UTStrings can be used much as an ordinary string. Anyone choosing to use our library should declare variables of type UTString*, and should only use our functions to change the stored string. Some notes:
• UTStrings can only be stored on the heap. Declaring a local or global variable of type “UTString” will not work. We can, of course, declare local variables of type “UTString*” (pointers to UTString). We’ll point these pointers at chunks from the heap.
• Our clients (anyone using our library) will only create strings by calling the utstrdup function. Our clients will not poke around inside our struct, or to mess with the characters inside the array. Our clients will call utstrfree with their UTStrings when they’re done with them.
Goals
Write the following functions:
• UTString* utstrdup(const char* src); -- An analog of the C stdlib function strdup. src is a string. Create a UTString on the heap that holds a copy of source, setting the length, capacity, and check appropriately. Return a pointer to the UTString.

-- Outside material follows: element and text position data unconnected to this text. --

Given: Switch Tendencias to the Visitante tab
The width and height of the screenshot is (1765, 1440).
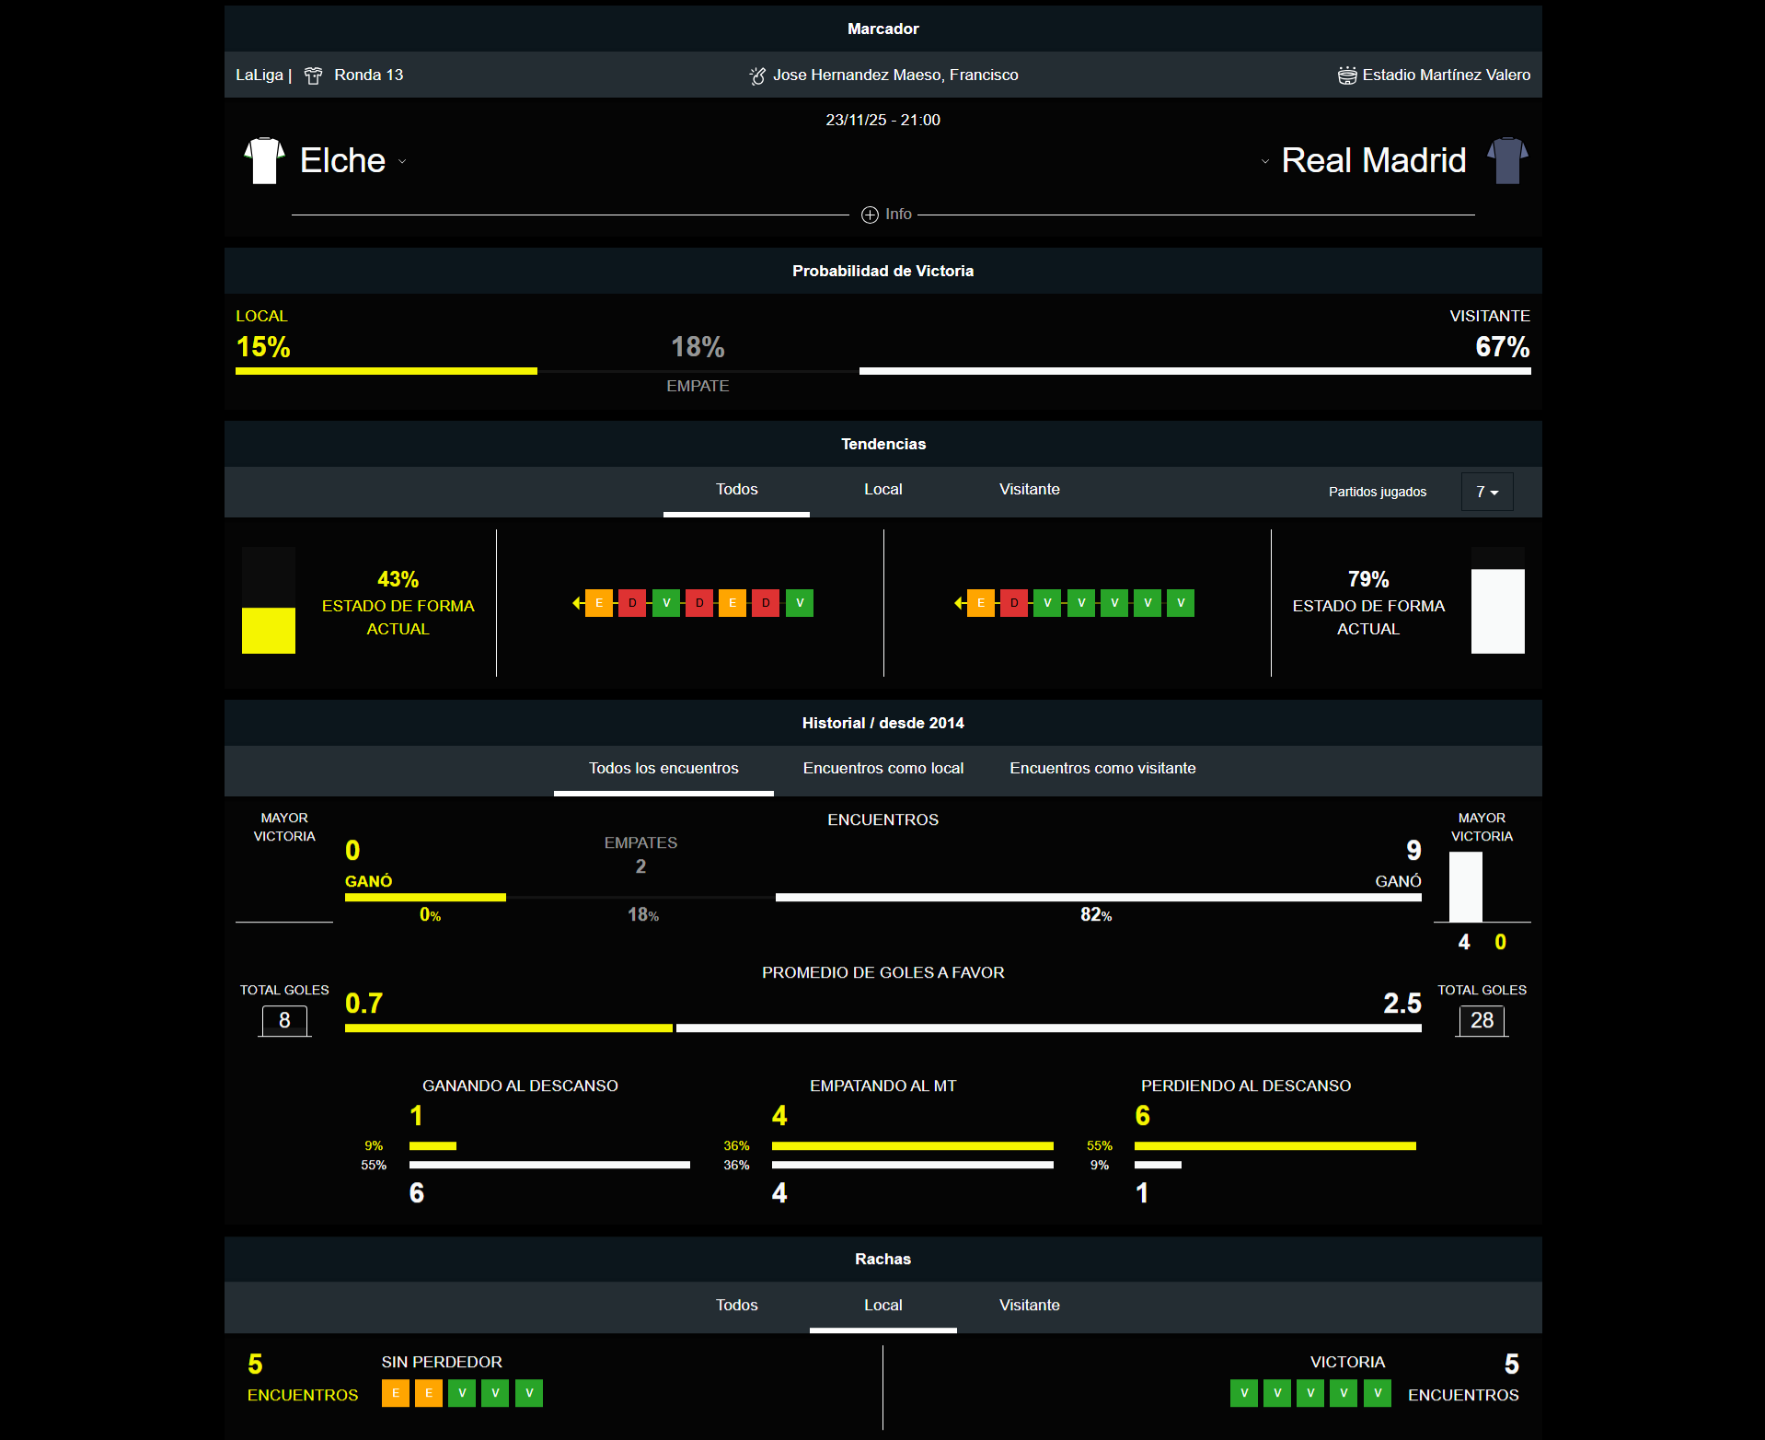Looking at the screenshot, I should (x=1029, y=490).
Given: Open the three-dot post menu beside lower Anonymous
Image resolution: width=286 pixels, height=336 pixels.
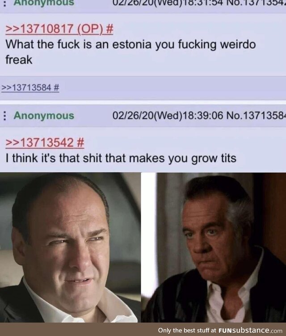Looking at the screenshot, I should coord(4,116).
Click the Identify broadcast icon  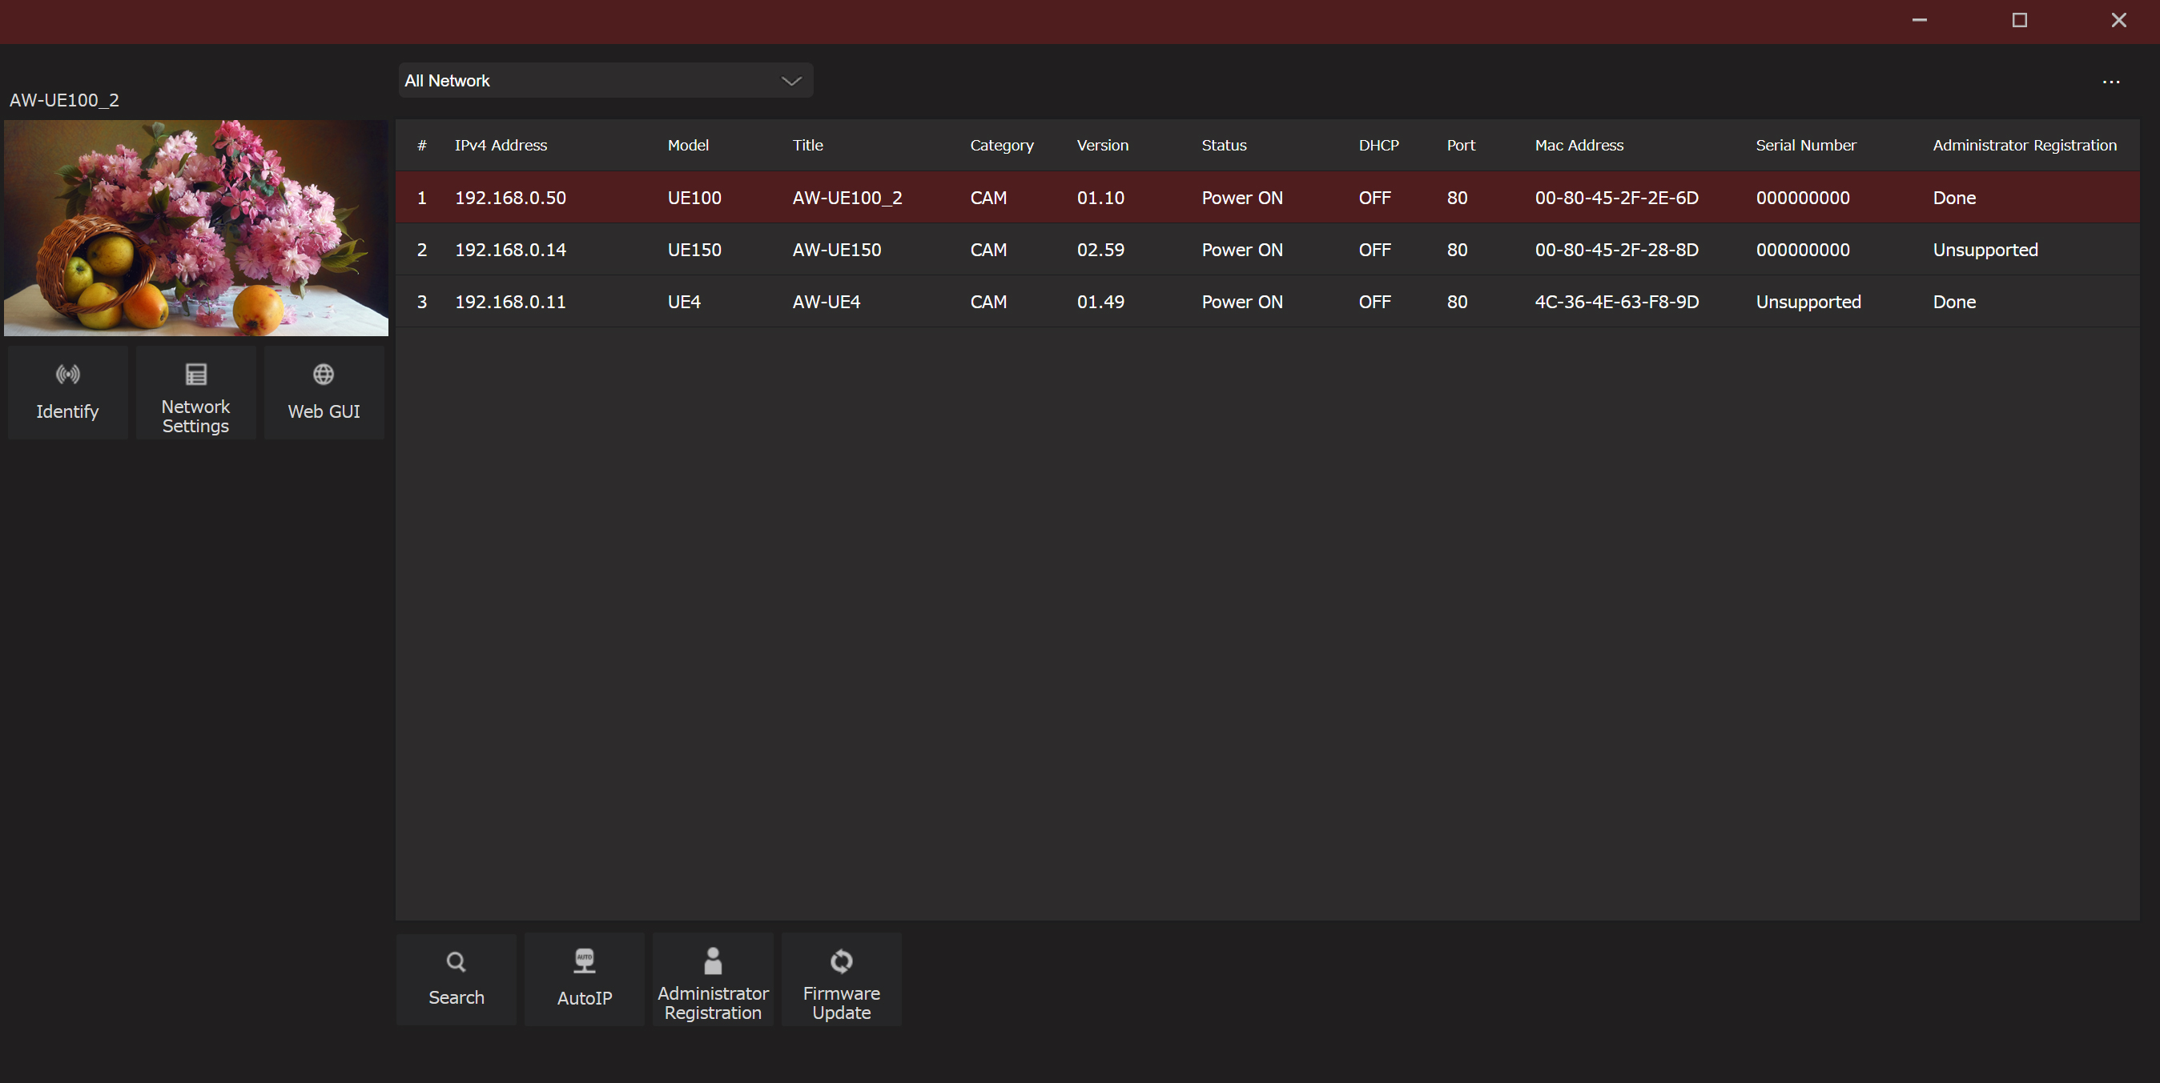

• uint32_t utstrlen(const UTString* src); -- An analog of the C stdlib function strlen. src is a UTString. Find and return the length of the string.
• UTString* utstrcat(UTString* s, const char* suffix); -- An analog of the C stdlib function strcat. Append characters to s from suffix until out of capacity or done copying. Do not copy more than can be stored. Do not allocate further space. Do use a null terminator and update the check. Return s after appending.
• UTString* utstrcpy(UTString* dst, const char* src); -- An analog of the C stdlib function strcpy. Should replace characters in dest with characters from src until out of capacity or done copying. Do not copy more than can be stored. Do not allocate further space. Do use a null terminator and update the check. Return dst after copying.
• void utstrfree(UTString* self); -- Used to free a UTString. Similar to the C stdlib function free. Must deallocate both the string buffer and the UTString itself.
• UTString* utstrrealloc(UTString* s, uint32_t new_capacity); -- Used to reallocate space for a UTString. Similar to the C stdlib function realloc. If new_capacity is larger than the current capacity, create a buffer with new_capacity capacity, copy all the old contents, and deallocate the old buffer. Otherwise, do nothing. Either way, return s afterwards.
Every UTString passed to any of these functions should have a valid check. If it does not, your program should fail an assert and crash immediately.
Submit all files created or edited for the assignment except testing or debugging files. Submit no more, and no less.
Testing
The provided tests are useful, but not very thorough (particularly with regards to utstrcpy). Please write your own tests to verify your own code.
The stage 1 and stage 2 tests are intended to convey how UTStrings work. The stage 3 test is trying to ensure you’ve done nothing silly. If all goes well, this test should run in less than a second and should not have any buffer overflows. Otherwise, you’ve probably done something silly.
The stage 4 test is trying to ensure that you are actually checking things as intended.
We will use valgrind to grade your program on memory leaks.
Hints
• You could write your own functions within Project3.cpp to avoid repeating code, for modularity, or for debugging.
• Look for off-by-1 errors in setting length, setting capacity, or copying characters.
• Think of valid but unexpected test cases – for instance, appending a string of length 0.
• Avoid writing code that does the same thing many times. If you need to, say, find the length of a regular string several times during the project, you should write a function to do so.